さらに、本発明の地下水中和システム1および地下水中和方法に用いる炭酸ガスに、工場等で発生する炭酸ガスが豊富な排ガスを利用すると、大気への炭酸ガス排出抑制を図ることができるため、地球温暖化対策に寄与することが可能となる。
1 地下水中和装置
2 砕石層
3 炭酸ガス送気管
4 炭酸ガス供給設備
5 孔
6 砕石
7 気泡拡散盤
7a 板材
7b 貫通孔
7c スカート
8 モデル土層
8a 上層
8b 中層
8c 下層
8d 採水ポイント
9 地下水
10 表層
11 帯水層
12 不透水層
B 炭酸ガスの気泡
L 敷地境界

Claims (4)

  1. アルカリ性の地下水流が存在する地盤を穿孔して砕石を充填し構築した砕石層に、開口を下端に有する炭酸ガス送気管を、該下端が砕石層の底部近傍に位置するよう建込み、
    前記炭酸ガス送気管の開口から炭酸ガスを排出して、該炭酸ガスと前記砕石層に流入した地下水とを接触融解させる地下水中和方法であって、
    前記砕石に、粒径が13mm以上20mm以内の単粒度砕石を用いることを特徴とする地下水中和方法。

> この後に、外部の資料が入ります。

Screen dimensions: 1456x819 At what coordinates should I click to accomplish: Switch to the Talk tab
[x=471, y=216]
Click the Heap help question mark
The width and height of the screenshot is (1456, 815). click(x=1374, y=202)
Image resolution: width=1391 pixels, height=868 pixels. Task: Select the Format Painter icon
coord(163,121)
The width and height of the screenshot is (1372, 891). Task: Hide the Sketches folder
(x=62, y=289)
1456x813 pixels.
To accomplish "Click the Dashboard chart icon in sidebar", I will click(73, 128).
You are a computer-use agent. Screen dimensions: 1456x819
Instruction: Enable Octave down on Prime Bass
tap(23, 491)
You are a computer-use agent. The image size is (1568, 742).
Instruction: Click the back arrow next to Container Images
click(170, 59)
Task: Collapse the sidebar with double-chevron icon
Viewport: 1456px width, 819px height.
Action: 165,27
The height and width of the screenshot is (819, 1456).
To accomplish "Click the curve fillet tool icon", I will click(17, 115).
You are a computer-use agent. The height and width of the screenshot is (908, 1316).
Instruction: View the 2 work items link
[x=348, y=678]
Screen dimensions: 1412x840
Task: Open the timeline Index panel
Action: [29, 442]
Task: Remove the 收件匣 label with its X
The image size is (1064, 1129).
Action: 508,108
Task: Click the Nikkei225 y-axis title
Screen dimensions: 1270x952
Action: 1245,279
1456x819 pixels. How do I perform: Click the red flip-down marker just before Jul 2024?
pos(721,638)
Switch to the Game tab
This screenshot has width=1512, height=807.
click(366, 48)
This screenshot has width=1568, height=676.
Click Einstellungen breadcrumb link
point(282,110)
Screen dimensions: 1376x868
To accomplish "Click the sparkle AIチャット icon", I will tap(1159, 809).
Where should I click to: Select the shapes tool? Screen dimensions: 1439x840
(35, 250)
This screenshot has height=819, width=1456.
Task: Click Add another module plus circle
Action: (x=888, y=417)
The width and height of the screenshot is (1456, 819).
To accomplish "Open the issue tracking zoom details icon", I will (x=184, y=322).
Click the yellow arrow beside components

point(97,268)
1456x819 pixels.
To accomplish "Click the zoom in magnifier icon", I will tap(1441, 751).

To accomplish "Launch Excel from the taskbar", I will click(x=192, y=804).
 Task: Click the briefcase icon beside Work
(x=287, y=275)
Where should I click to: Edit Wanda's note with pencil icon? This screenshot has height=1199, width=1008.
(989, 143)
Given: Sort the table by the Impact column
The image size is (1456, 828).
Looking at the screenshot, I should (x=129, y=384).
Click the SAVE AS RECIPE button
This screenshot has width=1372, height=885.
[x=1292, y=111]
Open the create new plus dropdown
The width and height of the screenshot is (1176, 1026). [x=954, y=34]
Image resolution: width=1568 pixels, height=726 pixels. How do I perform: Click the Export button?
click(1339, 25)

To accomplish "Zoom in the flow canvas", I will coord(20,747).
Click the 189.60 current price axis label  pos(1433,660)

  2. 前記炭酸ガス送気管の下端近傍に、炭酸ガス送気管の管外壁から離間配置した複数の貫通孔を有する気泡拡散盤を設置し、
    前記貫通孔を介して、前記炭酸ガス送気管の前記開口から排出される炭酸ガスを、前記貫通孔を介して前記砕石層内へ排出させることを特徴とする請求項1に記載の地下水中和方法
  3. 前記砕石層を、地下水の流下方向と交差する方向に延在する壁状に構築し、
    前記配管を、砕石層の延在方向に沿って複数設置することを特徴とする請求項1または2に記載の地下水中和方法。
  4. アルカリ性の地下水流が存在する地盤に構築され、アルカリ性の地下水流が存在する層に達する深さを有する孔に砕石を充填して構築された砕石層と、
    該砕石層内の底部近傍に下端が位置するよう建て込まれ、開口を下端に有する炭酸ガス送気管と、
    該炭酸ガス送気管に炭酸ガスを供給する炭酸ガス供給設備とを備え、
    前記砕石に、粒径が13mm以上20mm以内の単粒度砕石を用いることを特徴とする地下水中和システム。